### Work to complete
Retype exactly the lines that run from the line with "This screenshot has width=1422, height=802." to the final line of the entries, keeping both ends and nothing else.

### Available data
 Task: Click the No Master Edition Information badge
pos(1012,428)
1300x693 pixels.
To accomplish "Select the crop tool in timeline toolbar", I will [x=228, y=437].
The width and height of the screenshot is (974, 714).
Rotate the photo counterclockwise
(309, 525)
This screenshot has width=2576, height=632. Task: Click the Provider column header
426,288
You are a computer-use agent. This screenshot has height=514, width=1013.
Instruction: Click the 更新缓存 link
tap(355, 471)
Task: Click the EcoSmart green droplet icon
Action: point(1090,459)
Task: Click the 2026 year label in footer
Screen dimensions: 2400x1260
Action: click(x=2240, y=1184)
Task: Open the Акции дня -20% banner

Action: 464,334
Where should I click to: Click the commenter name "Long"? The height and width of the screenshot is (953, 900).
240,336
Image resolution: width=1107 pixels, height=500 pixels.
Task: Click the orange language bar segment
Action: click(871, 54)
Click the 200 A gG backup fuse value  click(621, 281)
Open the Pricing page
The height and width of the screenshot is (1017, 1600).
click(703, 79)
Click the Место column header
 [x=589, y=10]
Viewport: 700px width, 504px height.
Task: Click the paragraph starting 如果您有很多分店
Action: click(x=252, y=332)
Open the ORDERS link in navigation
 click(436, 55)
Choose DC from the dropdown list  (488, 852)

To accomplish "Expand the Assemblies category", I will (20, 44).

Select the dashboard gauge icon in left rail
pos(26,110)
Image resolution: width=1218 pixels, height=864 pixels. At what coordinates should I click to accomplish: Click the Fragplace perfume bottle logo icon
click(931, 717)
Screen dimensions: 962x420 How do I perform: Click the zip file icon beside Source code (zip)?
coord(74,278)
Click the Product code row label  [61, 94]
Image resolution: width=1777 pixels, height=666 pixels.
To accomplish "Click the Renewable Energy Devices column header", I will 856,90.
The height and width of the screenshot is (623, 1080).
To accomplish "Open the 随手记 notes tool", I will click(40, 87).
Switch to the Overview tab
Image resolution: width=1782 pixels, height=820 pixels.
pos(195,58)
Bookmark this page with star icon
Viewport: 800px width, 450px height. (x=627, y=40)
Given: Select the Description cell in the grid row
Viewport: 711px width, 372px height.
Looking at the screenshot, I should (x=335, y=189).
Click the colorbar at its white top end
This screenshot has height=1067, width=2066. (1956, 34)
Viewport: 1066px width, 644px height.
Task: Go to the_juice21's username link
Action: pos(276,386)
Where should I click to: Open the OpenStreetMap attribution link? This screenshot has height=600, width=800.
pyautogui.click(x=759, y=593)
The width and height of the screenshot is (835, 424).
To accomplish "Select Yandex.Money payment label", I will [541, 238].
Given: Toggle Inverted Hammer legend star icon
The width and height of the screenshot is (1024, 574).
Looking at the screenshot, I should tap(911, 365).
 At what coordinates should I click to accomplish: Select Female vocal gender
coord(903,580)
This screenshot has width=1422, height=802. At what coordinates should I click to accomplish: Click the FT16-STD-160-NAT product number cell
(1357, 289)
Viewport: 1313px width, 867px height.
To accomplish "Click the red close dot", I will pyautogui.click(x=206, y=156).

### Result below
This screenshot has width=1422, height=802. At what coordinates should I click to accomplish: Click the FT16-STD-160-NAT product number cell
(1357, 289)
Viewport: 1313px width, 867px height.
To accomplish "Click the red close dot", I will pyautogui.click(x=206, y=156).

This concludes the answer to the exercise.